NICE, France (Reuters) —
French hooded police officers leave the building where lived Mohamed Lahouaiej Bouhlel, in Nice, southern France, Saturday, July 16, 2016. The man responsible for turning a night of celebration into one of carnage in the seaside city of Nice was a petty criminal who hadn't been on the radar of French intelligence services before the attack. (AP Photo/Luca Bruno)
French hooded police officers leave the building where Mohamed Lahouaiej Bouhlel lived, in Nice, southern France, July 16. (AP Photo/Luca Bruno)

Islamic State claimed responsibility on Saturday for the truck attack that killed at least 84 people celebrating Bastille Day in the French city of Nice, and police arrested three more people there in connection with the seafront carnage.

“The person who carried out the operation in Nice, France, to run down people was one of the soldiers of Islamic State,” the Amaq news agency affiliated with the Islamist terror group said on its social media account.

“He carried out the operation in response to calls to target nationals of states that are part of the coalition fighting Islamic State.”

French authorities have yet to produce any evidence that the 31-year-old Tunisian killer, shot dead by police in the attack, had turned to radical Islam. Nevertheless, Interior Minister Bernard Cazeneuve said that Mohamed Lahouaiej Bouhlel may have undergone a rapid change.

“It seems that he was radicalized very quickly – in any case, these are the elements that have come up from the testimony of the people around him,” Cazeneuve told reporters.

Speaking from his hometown in Tunisia, Bouhlel’s sister told Reuters he had been having psychological problems when he left for France in 2005.

Other relatives and friends interviewed in Nice doubted he had Islamist terror leanings.

Saturday’s arrests concerned his “close entourage,” police sources said.
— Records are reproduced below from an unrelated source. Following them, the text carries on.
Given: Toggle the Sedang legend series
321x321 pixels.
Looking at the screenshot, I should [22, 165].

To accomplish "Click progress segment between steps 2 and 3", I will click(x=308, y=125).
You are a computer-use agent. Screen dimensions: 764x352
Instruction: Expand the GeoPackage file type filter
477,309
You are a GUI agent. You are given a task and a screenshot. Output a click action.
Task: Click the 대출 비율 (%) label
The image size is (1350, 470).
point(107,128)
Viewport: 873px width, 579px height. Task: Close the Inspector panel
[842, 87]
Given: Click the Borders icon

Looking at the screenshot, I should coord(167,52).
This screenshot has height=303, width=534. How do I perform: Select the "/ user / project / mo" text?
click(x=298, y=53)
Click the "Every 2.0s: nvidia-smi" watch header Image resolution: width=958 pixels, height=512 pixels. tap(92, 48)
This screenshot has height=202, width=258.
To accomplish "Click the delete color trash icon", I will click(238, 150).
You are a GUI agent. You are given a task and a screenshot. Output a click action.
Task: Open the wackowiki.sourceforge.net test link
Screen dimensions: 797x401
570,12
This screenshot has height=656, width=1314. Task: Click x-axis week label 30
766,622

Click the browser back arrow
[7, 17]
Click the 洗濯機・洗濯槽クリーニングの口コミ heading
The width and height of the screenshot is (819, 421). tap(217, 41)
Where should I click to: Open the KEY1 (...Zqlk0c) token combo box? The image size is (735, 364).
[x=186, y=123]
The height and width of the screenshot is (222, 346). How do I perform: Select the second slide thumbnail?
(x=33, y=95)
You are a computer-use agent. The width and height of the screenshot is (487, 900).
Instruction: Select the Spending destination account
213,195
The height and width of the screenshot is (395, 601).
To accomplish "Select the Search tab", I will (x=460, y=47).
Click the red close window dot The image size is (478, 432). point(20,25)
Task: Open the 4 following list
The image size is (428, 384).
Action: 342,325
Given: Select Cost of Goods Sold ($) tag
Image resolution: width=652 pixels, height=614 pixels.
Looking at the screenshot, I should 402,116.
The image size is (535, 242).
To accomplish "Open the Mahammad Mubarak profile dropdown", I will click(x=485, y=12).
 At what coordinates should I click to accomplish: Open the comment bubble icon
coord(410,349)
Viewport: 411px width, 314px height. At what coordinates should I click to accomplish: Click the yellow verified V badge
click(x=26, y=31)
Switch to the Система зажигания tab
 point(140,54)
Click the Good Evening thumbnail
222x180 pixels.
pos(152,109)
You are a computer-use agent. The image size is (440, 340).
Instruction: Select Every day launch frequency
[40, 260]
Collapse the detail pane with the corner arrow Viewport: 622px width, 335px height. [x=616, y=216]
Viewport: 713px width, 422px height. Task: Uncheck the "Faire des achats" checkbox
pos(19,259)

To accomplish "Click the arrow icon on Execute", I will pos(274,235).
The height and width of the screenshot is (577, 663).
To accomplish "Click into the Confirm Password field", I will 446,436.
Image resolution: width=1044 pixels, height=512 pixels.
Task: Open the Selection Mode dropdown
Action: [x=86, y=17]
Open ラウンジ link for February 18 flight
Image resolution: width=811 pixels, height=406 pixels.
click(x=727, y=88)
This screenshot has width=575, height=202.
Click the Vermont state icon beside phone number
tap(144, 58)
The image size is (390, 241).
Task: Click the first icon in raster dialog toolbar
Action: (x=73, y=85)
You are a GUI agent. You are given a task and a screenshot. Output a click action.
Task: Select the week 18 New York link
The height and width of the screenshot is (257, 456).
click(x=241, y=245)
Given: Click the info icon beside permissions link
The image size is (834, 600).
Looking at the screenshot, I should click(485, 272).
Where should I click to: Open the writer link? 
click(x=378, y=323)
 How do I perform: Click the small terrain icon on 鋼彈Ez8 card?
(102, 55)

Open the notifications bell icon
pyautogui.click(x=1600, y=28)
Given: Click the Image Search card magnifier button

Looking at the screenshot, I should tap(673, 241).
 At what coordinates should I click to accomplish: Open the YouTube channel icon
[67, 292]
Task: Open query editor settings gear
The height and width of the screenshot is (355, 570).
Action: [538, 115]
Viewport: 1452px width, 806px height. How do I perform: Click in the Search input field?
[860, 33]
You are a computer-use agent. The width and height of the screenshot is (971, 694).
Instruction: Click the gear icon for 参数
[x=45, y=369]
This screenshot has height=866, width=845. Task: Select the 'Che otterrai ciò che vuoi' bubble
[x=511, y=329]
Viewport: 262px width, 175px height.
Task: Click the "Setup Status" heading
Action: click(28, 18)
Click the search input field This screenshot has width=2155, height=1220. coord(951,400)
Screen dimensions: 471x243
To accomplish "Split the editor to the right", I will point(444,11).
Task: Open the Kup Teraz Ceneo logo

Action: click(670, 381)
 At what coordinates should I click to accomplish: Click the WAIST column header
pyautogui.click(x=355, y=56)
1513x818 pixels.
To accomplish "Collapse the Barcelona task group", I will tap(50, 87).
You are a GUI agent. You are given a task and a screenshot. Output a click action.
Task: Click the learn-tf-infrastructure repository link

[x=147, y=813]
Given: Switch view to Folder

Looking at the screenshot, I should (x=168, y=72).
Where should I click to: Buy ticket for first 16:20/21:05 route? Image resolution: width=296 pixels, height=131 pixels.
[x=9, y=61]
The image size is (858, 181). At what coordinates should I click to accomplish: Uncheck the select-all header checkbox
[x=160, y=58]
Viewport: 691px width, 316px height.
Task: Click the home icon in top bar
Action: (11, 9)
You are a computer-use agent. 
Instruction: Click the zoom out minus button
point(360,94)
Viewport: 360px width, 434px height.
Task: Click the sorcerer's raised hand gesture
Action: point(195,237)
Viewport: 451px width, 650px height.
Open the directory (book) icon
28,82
Two other people, including the attacker’s wife, had already been detained.

Bouhlel had been in France for 10 years and lived locally.

He drove at the crowd in the Riviera city on Thursday night, zig-zagging along the seafront Promenade des Anglais for close to two miles as a fireworks display marking the French national day ended, until police eventually shot him dead.

The Health Ministry said 121 people remained in the hospital, including 30 children. Twenty-six individuals were still in intensive care.

The attack plunged France into new grief and fear just eight months after gunmen killed 130 people in Paris. Assaults in January 2015 on satirical newspaper Charlie Hebdo and a Jewish supermarket were also claimed by Islamic State, which controls swathes of Iraq and Syria but is now under military pressure from forces opposed to it.

Bouhlel was known to police for petty crimes but was not on a watch list of suspected terrorists. He had one criminal conviction for road rage, having been sentenced to probation three months ago for throwing a wooden pallet at another driver.

Edwin Bakker, Professor at the Center for Terrorism and Counterterrorism at the University of Leiden in the Netherlands, said Islamic State’s claim did not necessarily point to any formal link.

“Islamic State called for such [individual] attacks to be carried out back in 2014. They are also using the public perception that an attack like this seems to fit Islamic State.

“Investigators still have not discovered a direct link between Islamic State and the attacker, so it is a cheap claim,” he said.